Em nota encaminhada às autoridades, a Cirmed Brasil, empresa da qual Carlos Alberto é proprietário, destacou que o episódio não reflete os valores institucionais da organização. A empresa esclarece que o ocorrido não corresponde aos valores e princípios da instituição. Os fatos pessoais e isolados do sócio não se confundem com suas atividades institucionais, assistenciais, operações, contratos ou rotinas internas.
Segundo o delegado Andreas Schiffmann, responsável pelas investigações, há indícios de que o crime esteja relacionado a uma rivalidade profissional antiga. De acordo com ele, Carlos Alberto Azevedo Silva Filho e uma das vítimas, o médico Luís Roberto Pellegrini Gomes, eram proprietários de empresas concorrentes que atuam no setor de gestão hospitalar. “Eles disputavam contratos, especialmente na área de licitações públicas, o que pode ter acirrado os ânimos entre as partes”, afirmou o delegado em entrevista.
A Polícia Civil apura se a discussão ocorrida no restaurante teria sido motivada por essa concorrência empresarial e se houve algum episódio recente que tenha intensificado o conflito. Testemunhas relataram que o ambiente era tranquilo até a chegada de Carlos Alberto ao local, onde Luís Roberto jantava acompanhado de Vinicius dos Santos Oliveira, também médico e funcionário de sua empresa.
Vinícius, que não tinha histórico conhecido de conflitos com o autor do crime, acabou sendo atingido durante o ataque e morreu no local. A polícia trabalha com a hipótese de que ele tenha sido vítima colateral da ação, já que estava ao lado do empresário no momento do confronto.

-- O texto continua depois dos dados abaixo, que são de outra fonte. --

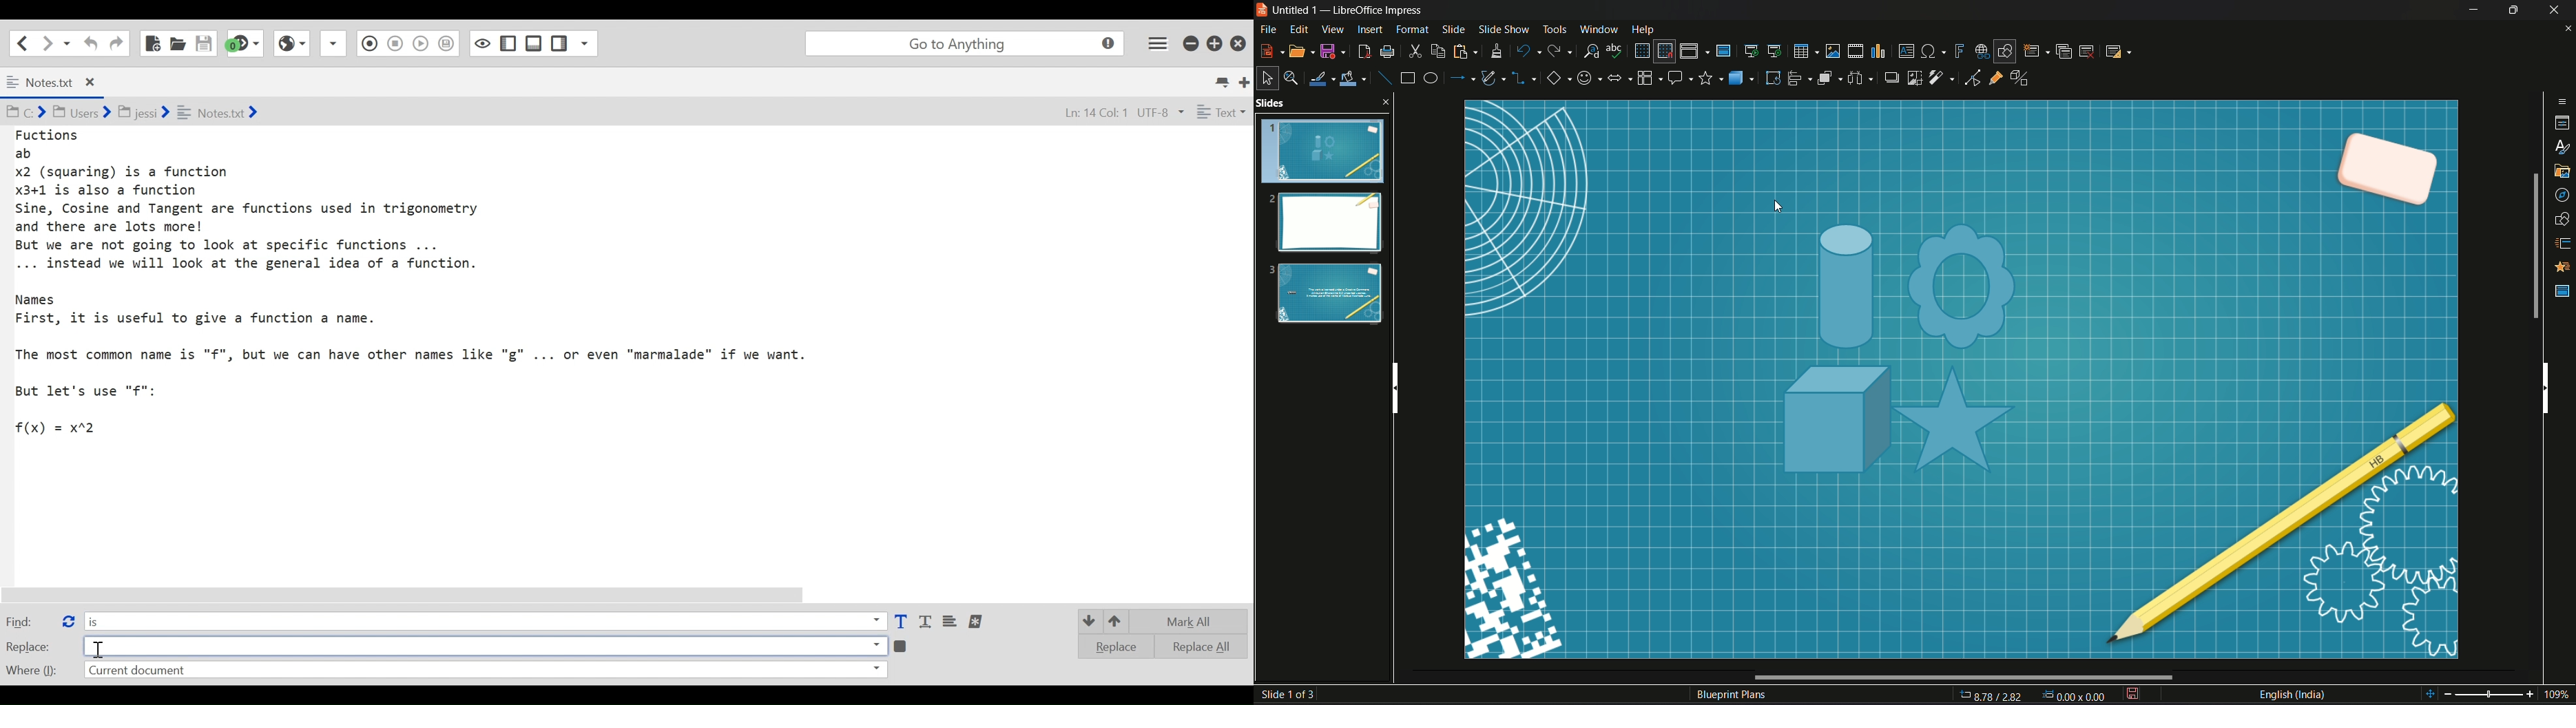 This screenshot has height=728, width=2576. What do you see at coordinates (1971, 79) in the screenshot?
I see `toggle point` at bounding box center [1971, 79].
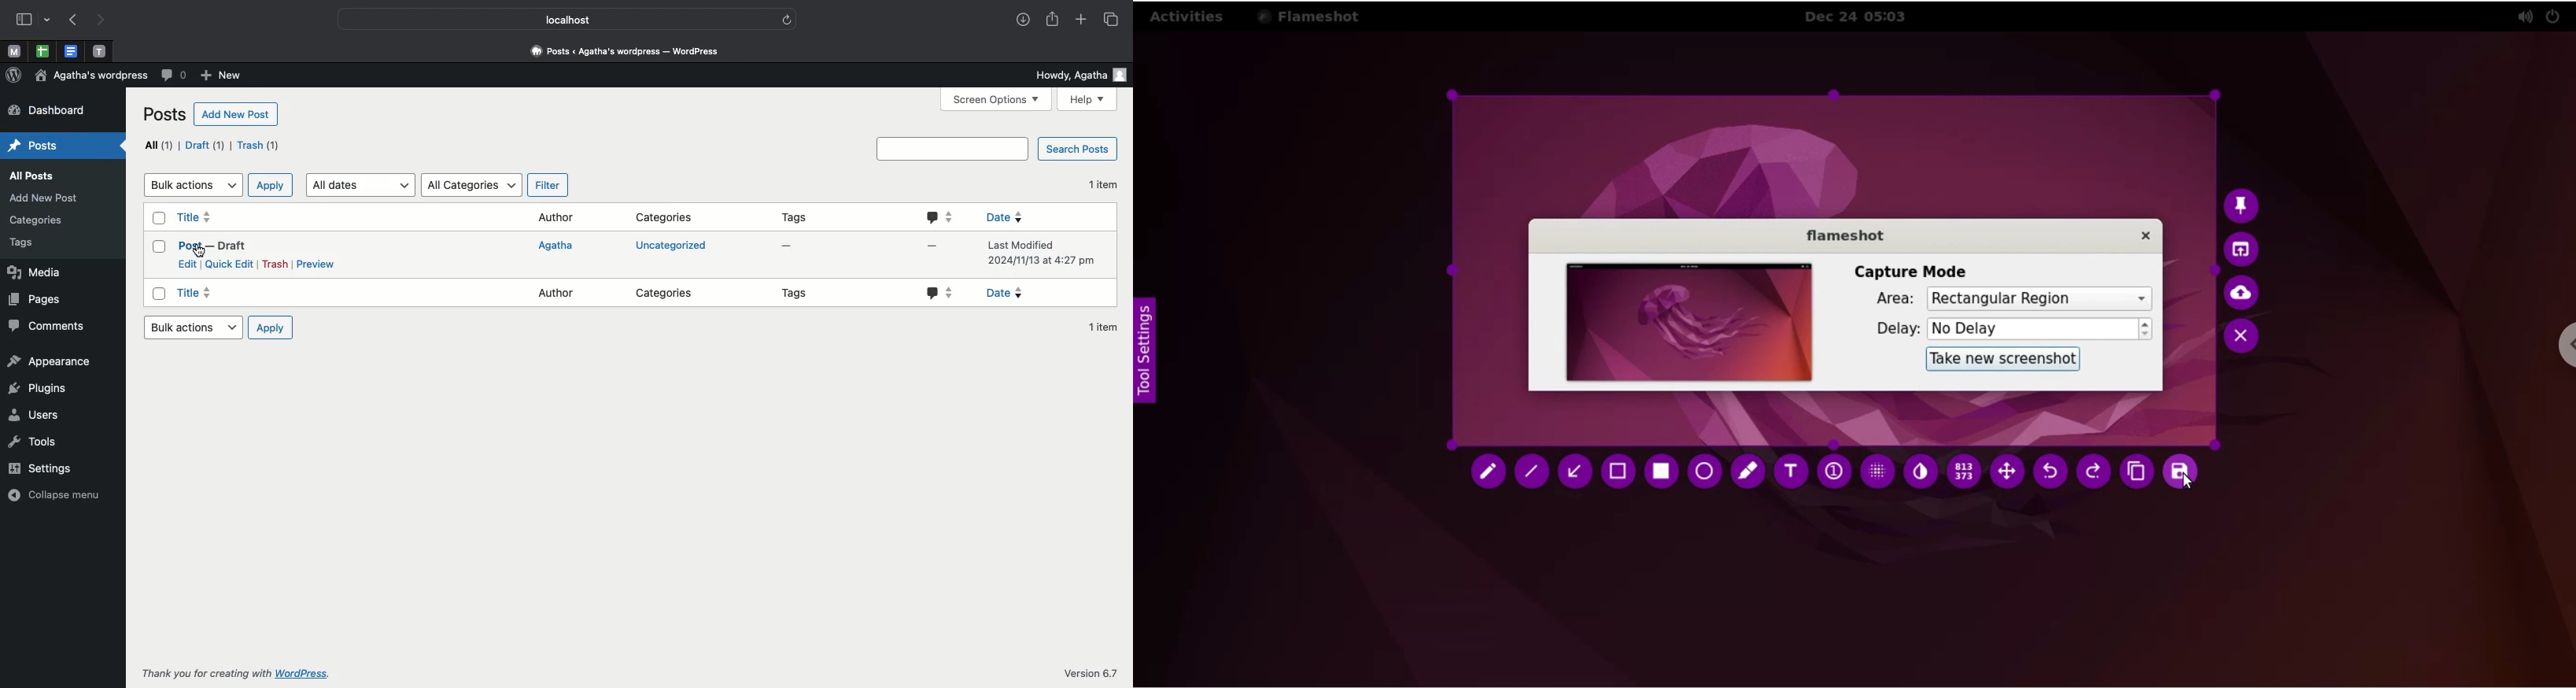 This screenshot has height=700, width=2576. Describe the element at coordinates (13, 76) in the screenshot. I see `Wordpress` at that location.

O caso gerou forte repercussão no meio médico e empresarial, sobretudo pela gravidade do episódio e pelo perfil dos envolvidos, todos profissionais reconhecidos na área da saúde suplementar e da gestão hospitalar. Entidades médicas e representantes do setor manifestaram pesar pelas mortes e cobraram uma apuração rigorosa dos fatos.
Carlos Alberto Azevedo Silva Filho permanece preso e à disposição da Justiça. A investigação segue em andamento, com análise de imagens de câmeras de segurança, depoimentos de testemunhas e a coleta de provas periciais. A Polícia Civil busca esclarecer de forma definitiva se a motivação do crime foi exclusivamente pessoal, como sustenta a empresa, ou se teve relação direta com disputas comerciais e contratos milionários no setor da saúde.